Machine learning-based football match prediction system

Tianyou Wang; Zheng Zhang

doi:10.54254/2755-2721/92/20241749

1. Introduction

The English Premier League (EPL) is a highly competitive and internationally recognised football league that attracts a wide range of attention from analysts, coaches and fans. Predicting the outcome of EPL matches is challenging due to a number of factors, including team dynamics, player form, injuries and coach tactics.

Traditional methods, while useful, often fail to capture the complexity and variability inherent in football matches. This has driven interest in machine learning techniques in improving the accuracy of predictions. The application of machine learning to predict the outcome of football matches demonstrates its practical effects, which are expected to improve the decision-making process of football professionals and provide data-driven understanding of game dynamics.

Past research has focused on statistical analysis and machine learning techniques. Traditional methods rely on historical team performance, player statistics and match characteristics to predict outcomes [1]. In recent years, machine learning techniques such as logistic regression, decision trees, and neural networks have been widely used to analyze large data sets and extract predictive insights [2] [3]. In addition, ensemble learning methods such as random forest and gradient lift have also been shown to improve predictive performance. However, noise data and complicating factors, such as team tactics and game backgrounds, remain major challenges.

This research aims to explore the practical application of machine learning algorithms such as random forests, K-nearest neighbors, support vector machines, and integrated methods in football match outcome prediction using real data from EPL. Traditional statistical methods are inadequate in capturing subtle patterns and complex interactions in large-scale sports data.
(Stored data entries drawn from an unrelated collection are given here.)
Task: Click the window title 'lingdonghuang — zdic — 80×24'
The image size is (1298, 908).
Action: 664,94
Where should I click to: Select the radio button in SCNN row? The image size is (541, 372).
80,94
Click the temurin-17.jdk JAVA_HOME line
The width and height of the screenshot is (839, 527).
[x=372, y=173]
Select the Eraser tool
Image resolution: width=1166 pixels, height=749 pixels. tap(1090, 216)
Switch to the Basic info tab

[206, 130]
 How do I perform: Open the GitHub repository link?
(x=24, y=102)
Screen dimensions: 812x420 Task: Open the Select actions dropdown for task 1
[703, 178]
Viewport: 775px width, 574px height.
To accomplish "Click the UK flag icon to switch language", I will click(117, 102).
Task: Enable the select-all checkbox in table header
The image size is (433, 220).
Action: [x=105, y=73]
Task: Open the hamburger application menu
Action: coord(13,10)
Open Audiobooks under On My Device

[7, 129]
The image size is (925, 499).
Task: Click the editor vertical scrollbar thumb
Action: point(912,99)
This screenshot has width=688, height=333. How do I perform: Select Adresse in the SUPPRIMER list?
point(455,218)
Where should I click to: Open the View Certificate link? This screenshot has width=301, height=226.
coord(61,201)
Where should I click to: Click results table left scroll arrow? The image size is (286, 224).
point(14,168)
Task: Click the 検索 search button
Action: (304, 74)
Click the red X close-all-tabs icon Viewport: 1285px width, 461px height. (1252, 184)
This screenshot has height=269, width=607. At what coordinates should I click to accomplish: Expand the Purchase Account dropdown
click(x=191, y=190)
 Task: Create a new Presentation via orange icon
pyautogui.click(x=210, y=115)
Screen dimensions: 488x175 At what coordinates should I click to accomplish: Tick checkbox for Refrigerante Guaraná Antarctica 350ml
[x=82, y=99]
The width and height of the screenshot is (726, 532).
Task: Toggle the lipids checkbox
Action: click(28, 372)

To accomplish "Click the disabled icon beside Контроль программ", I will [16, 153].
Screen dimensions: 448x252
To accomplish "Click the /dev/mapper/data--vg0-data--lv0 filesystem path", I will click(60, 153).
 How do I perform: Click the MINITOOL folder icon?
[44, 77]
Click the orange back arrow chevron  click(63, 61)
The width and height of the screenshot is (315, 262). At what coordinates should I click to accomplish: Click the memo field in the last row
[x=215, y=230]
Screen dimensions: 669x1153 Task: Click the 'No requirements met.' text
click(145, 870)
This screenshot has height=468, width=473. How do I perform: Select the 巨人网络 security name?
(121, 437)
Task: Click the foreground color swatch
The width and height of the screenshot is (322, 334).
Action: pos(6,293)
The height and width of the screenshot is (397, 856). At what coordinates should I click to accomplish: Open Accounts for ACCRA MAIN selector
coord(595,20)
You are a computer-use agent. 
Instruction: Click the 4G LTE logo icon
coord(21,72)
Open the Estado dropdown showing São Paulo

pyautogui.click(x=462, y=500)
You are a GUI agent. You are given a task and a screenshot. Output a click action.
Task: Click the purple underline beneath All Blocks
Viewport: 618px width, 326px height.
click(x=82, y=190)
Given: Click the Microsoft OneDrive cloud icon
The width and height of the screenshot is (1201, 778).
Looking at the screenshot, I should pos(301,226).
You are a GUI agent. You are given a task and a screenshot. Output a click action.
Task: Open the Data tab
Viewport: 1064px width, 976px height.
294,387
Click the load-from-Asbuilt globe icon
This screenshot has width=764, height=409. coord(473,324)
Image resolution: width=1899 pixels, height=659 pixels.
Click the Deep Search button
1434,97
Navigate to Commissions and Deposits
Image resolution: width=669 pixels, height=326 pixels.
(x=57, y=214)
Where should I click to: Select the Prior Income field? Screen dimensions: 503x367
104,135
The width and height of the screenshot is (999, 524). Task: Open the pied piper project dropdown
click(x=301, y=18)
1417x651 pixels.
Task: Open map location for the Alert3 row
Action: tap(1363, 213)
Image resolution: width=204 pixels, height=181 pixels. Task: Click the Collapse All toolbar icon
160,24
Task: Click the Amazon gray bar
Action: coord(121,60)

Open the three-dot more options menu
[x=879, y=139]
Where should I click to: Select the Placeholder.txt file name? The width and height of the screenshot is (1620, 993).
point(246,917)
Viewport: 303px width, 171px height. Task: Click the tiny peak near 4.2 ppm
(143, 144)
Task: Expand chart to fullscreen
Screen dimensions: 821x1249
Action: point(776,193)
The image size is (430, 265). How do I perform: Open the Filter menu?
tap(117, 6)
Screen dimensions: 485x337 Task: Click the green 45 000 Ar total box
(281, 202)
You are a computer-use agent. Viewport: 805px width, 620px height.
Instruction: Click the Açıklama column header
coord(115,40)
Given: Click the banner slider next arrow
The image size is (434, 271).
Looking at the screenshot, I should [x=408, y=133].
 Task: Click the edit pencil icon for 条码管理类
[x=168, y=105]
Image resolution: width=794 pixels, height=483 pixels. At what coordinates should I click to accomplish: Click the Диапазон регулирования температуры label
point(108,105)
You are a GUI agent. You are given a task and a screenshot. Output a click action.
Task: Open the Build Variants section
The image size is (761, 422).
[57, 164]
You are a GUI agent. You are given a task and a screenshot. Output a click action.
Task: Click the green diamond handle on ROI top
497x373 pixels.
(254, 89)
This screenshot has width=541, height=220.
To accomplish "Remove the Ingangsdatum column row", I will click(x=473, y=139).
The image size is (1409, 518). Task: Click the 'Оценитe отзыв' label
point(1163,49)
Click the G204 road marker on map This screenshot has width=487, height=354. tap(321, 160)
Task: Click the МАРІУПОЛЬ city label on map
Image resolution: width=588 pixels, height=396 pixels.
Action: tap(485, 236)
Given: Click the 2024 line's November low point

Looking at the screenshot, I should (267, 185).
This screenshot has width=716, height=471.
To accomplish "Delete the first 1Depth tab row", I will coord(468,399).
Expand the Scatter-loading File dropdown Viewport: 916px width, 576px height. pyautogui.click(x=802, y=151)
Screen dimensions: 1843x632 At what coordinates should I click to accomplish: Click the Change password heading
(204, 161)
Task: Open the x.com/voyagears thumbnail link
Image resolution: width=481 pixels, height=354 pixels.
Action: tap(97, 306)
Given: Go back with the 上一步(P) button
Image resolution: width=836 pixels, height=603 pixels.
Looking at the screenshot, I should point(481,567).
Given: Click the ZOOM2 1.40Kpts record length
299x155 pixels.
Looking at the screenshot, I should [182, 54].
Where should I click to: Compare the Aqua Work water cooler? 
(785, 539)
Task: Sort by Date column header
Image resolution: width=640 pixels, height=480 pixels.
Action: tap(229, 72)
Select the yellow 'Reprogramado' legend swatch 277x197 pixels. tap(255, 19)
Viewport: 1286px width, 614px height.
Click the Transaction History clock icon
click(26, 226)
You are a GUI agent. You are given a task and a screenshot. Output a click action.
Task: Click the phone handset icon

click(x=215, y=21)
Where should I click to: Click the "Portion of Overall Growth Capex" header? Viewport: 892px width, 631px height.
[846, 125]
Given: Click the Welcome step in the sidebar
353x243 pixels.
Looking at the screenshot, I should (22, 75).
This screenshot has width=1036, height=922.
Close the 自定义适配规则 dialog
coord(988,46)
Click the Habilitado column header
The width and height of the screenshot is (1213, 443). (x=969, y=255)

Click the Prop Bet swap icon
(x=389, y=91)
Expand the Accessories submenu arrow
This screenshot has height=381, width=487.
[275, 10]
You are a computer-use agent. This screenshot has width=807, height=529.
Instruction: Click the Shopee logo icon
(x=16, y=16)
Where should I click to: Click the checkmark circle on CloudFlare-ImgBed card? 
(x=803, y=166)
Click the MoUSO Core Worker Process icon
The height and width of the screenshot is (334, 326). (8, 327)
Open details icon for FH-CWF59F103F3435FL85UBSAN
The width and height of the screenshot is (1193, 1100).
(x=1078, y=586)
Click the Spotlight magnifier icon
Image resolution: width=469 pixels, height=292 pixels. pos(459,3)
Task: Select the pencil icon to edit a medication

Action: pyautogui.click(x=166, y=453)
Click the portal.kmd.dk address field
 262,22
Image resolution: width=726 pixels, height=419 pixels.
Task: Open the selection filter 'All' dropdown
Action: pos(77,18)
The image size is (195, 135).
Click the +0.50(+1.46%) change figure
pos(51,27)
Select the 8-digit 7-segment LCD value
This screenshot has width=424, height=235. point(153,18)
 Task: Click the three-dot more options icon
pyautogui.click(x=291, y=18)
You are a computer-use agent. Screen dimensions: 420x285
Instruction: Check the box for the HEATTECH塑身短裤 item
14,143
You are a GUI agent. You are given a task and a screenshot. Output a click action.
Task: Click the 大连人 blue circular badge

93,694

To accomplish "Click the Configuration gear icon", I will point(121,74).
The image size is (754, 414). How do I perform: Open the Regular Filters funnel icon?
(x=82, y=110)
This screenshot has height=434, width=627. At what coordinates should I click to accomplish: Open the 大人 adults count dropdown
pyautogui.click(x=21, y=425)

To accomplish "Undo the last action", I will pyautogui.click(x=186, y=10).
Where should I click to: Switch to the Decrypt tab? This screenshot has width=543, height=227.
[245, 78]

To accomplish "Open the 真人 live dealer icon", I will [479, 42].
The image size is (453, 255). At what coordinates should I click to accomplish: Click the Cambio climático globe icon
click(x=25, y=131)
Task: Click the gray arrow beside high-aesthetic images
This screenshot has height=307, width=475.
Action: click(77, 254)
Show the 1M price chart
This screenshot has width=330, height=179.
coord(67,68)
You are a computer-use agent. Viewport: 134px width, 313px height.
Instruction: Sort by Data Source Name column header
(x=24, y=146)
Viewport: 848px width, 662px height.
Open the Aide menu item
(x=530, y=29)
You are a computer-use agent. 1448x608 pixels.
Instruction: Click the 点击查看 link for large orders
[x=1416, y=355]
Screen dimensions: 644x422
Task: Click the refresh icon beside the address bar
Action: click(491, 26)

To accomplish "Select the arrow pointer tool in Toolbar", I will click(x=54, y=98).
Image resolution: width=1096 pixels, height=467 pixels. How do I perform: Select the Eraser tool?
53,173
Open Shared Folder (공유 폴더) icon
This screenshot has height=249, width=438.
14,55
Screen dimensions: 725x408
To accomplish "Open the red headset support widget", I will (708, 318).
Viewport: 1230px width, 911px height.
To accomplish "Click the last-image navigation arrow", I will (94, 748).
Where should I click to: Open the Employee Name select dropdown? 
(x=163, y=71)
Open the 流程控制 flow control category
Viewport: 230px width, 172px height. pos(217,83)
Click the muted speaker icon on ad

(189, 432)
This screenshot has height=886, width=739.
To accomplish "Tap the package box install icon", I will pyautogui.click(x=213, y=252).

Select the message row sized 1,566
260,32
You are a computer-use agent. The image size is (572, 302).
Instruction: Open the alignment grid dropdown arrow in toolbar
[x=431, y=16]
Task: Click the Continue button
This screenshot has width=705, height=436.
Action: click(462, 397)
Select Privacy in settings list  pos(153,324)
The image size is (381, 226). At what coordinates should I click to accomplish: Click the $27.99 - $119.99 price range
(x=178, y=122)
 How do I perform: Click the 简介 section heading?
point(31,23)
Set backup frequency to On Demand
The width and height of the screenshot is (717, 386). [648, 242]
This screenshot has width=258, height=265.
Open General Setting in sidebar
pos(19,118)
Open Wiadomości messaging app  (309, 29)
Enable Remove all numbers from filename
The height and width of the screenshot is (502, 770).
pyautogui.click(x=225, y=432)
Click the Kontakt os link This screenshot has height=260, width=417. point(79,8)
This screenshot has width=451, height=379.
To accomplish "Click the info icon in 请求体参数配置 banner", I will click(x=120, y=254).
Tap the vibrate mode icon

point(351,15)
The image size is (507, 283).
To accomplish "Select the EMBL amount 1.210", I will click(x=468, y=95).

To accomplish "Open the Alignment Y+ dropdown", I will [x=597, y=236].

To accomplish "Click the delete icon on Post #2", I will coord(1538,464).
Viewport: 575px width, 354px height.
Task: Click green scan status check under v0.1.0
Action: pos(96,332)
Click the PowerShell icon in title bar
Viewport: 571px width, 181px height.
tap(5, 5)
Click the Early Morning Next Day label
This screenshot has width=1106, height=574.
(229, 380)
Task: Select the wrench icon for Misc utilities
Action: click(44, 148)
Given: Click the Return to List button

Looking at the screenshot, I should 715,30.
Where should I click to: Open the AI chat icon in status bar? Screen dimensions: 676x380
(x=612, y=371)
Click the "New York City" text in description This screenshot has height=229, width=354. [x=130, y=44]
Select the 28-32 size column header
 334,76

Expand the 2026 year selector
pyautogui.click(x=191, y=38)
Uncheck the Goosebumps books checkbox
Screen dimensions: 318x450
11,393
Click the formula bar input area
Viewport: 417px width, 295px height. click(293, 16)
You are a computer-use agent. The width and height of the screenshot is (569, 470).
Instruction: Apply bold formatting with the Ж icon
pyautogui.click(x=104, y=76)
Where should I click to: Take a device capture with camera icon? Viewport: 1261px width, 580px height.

By systematically analyzing various influencing factors and applying machine learning models, this study provides references for practical applications to help researchers, analysts and industry practitioners understand the capabilities and limitations of these models and lay the foundation for the progress of future football match prediction [3] [4].

2. Methodology

2.1. Principal Component Analysis

This study visualizes the contribution rates of each principal component in a PCA analysis [2]. If the plot_scree_plot flag is set to True, a scree plot is generated using the scree_plot function, showing the percentage of variation explained by each principal component. If save_scree_plot is also True, the figure is saved as 'PCA Scree Plot ml10.png'. Additionally, a scatter plot is created to visualize the first two principal components (PC1 and PC2), with PC1 representing the largest variance and PC2 the least after PC1. If the xplot_pc1_pc2 flag is True, the plot is generated with PC1 on the x-axis and PC2 on the y-axis, with data points colored based on the 'Team Result Indicator' from df_ml_10. The plot is titled 'PCA X-Plot', with axis labels and a legend included, and can be saved as 'PC1 PC2 xplot ml10.png' if save_pc1_pc2 is True. The PCA scree plot is a key tool in dimensionality reduction, helping determine the optimal number of components to retain by identifying the ‘elbow’ point where the cumulative explained variance plateaus, indicating the optimal component count.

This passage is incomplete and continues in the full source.